Dealing with Difficult People at Work

Keep Your Sanity with These Rules of the Road

 

“Difficult” comes in many shapes and sizes. There are many reasons that you may find someone you work with difficult.

Today I want to talk about the type of difficult people who may be:
  • Lacking credibility for their role
  • Missing significant values, such as integrity or humility
  • Operating at a low level of emotional intelligence

leadership in the workplaceThe common thread for these individuals is that it is difficult to respect them, and even more difficult to navigate successfully around them.

As an executive coach, I have found that these individuals cost their team and their company an inordinate amount of energy, resources, and money.

You might be working with someone right now who fits one or more of the points above.

Rules of the Road

 

Detach emotionally – I am not suggesting that you stop caring. Instead, stop allowing the difficult person to trigger your anger, frustration, or other negative emotions.

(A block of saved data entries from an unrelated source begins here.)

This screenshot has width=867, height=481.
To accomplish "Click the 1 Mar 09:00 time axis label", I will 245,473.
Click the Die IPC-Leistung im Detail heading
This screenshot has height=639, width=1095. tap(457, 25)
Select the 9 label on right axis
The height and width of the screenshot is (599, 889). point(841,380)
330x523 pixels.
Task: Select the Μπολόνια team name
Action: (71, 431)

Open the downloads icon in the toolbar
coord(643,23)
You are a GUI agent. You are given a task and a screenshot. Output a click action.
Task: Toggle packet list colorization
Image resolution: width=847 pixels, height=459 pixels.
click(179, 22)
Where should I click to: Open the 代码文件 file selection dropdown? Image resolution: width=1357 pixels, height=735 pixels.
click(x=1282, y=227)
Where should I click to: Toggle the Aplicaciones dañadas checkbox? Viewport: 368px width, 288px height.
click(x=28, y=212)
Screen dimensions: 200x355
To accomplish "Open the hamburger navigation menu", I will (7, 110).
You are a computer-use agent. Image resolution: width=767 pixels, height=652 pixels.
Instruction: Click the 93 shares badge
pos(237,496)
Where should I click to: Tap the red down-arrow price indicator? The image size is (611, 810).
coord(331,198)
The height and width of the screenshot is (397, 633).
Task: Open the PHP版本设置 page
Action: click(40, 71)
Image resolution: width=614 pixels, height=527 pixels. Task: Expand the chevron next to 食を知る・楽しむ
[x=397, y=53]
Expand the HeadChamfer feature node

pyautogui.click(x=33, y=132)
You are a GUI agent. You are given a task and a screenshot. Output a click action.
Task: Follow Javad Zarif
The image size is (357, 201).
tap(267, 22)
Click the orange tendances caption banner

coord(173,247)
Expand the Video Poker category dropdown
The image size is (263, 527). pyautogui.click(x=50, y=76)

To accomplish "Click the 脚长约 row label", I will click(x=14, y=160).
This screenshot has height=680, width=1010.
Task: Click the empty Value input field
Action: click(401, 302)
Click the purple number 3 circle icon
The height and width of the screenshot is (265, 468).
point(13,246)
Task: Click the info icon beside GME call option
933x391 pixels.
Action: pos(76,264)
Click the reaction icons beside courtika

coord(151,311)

Take steps to prevent issues – If your boss is a micro-manager, get ahead of her worries and check in before she expects it. Anticipate what is essential and get ahead of expectations.

Set healthy boundaries – Wherever possible, set boundaries regarding what is acceptable. For instance, if your boss is texting you incessantly and calling you over minor details, detach. Establish available times and stick to them.

Become a buffer for your team – If you manage a team, remember that they are likely under stress, too. The boss who undermines your authority when you are away, or gives confusing direction on priorities can poison a productive team. Serve as an advocate and buffer your team from the worst of your bosses’ behaviors.

 

Know your boiling point – Are you the frog in hot water? If you are resilient, you may adjust to a certain level of hostility or unreasonable demands on your time. If you find yourself continually adapting to ever worsening conditions, keep in mind, that only works up to a point. The last thing you want is to be surprised by reaching your limit some afternoon when you lose it and exclaim, “I quit!”

 

Resist the urge to fix them – Once you realize that it isn’t your job to set your boss or co-worker straight, you will free up significant energy. It is rare that the difficult boss or individual will change.

 

Know when it’s time to move on – Unless help is coming from the executive team or board of directors to intervene or remove a difficult person on the leadership team, your best option is to create a plan to move on to something better. Recognizing and acting on the situation sooner rather than later is one key to minimizing the damage to your career and well-being.